TEXTE SOURCE:

Or, les travaux menés sur les représentations des enfants (notamment ceux d'Emilia Ferreiro) ont mis en évidence qu'ils sont très loin de cette conception : pour eux tout est pareil et tout signifie. Leur représentation de la signification est à la fois globale et floue, et ils n'ont pas du tout l'idée qu'elle peut être le résultat d'une mise en relation d'éléments différents. Pour eux chacune des lettres des mots signifie le mot entier, et peu importe l'ordre dans lequel elles sont rangées... Qu'elles y soient toutes ou non n'a aucune importance, et affirmer, comme je l'ai vu faire au CP, que les mots "lion" et "loin" sont les mêmes, n'a rien à voir avec une "dyslexie" quelconque ! C'est simplement le résultat du fait qu'on n'a jamais travaillé là-dessus.

On comprend bien que présenter ces notions comme évidentes — au point de n'en jamais parler — ne peut être que catastrophique pour un grand nombre d'enfants, chez qui la lecture est presque inexistante, et qui n'ont donc pas eu l'occasion de les découvrir : ceux qui sont plus chanceux ont pu le faire, mais plutôt cahin caha, et de façon très imparfaite.

À FAIRE: Recopiez à l'identique le passage du texte sur l'apprentissage de la lecture, de « On comprend bien » à « façon très imparfaite. ».

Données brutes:
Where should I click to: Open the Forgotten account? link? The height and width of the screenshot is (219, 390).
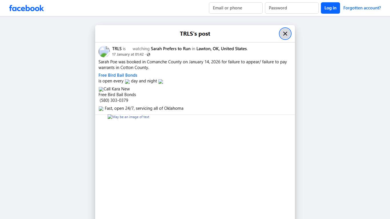362,8
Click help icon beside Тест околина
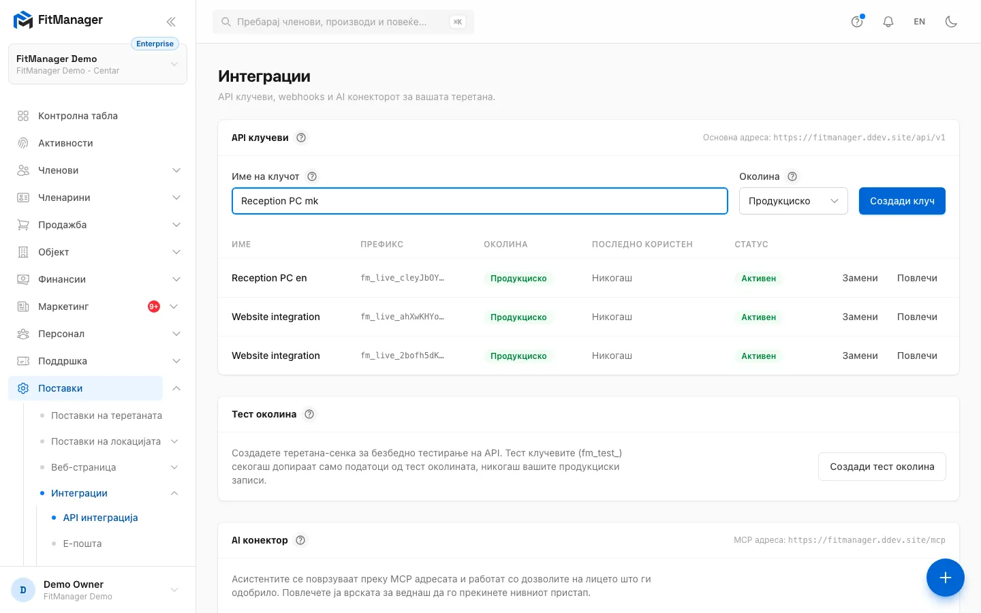 pos(309,414)
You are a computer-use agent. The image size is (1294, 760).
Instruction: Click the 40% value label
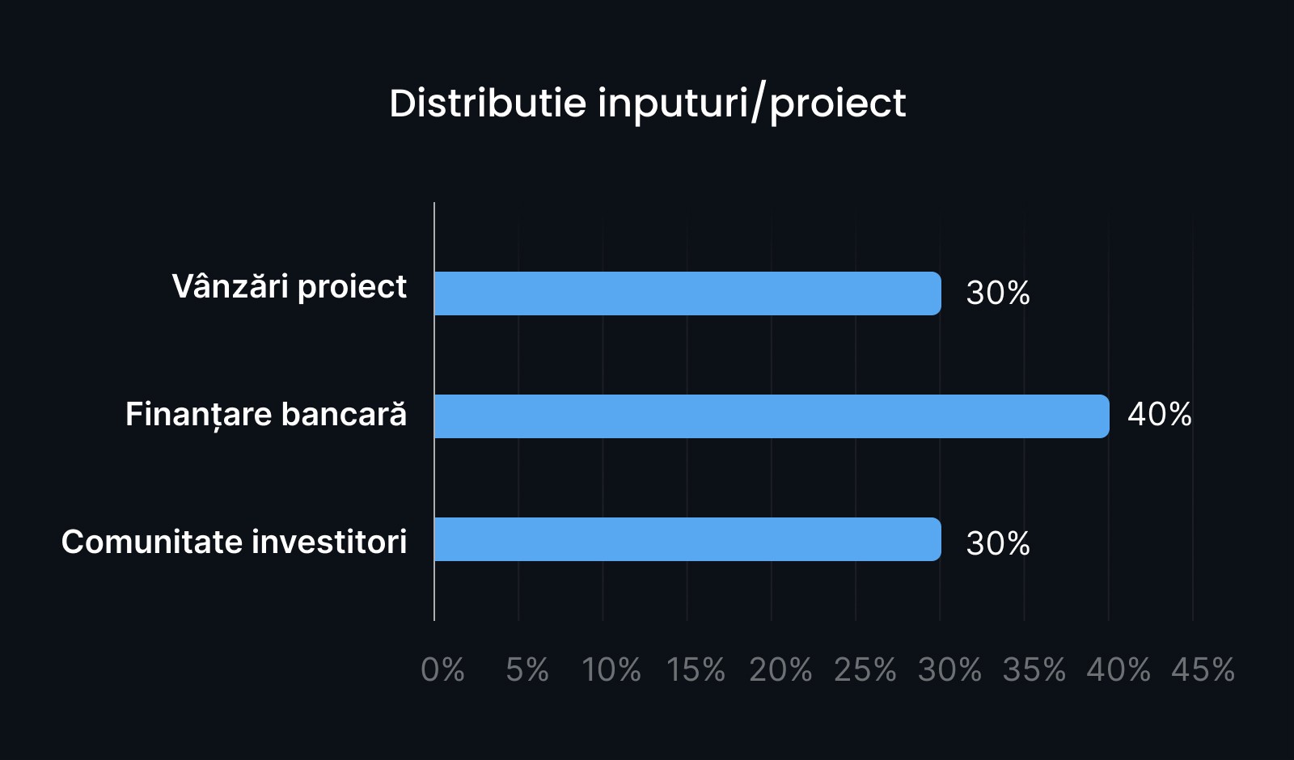tap(1160, 414)
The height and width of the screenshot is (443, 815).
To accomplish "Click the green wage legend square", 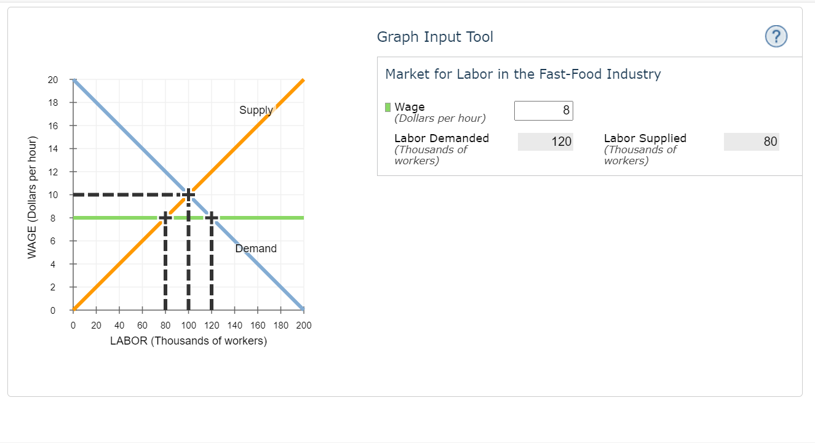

RÉPONSE FINALE:
On comprend bien que présenter ces notions comme évidentes — au point de n'en jamais parler — ne peut être que catastrophique pour un grand nombre d'enfants, chez qui la lecture est presque inexistante, et qui n'ont donc pas eu l'occasion de les découvrir : ceux qui sont plus chanceux ont pu le faire, mais plutôt cahin caha, et de façon très imparfaite.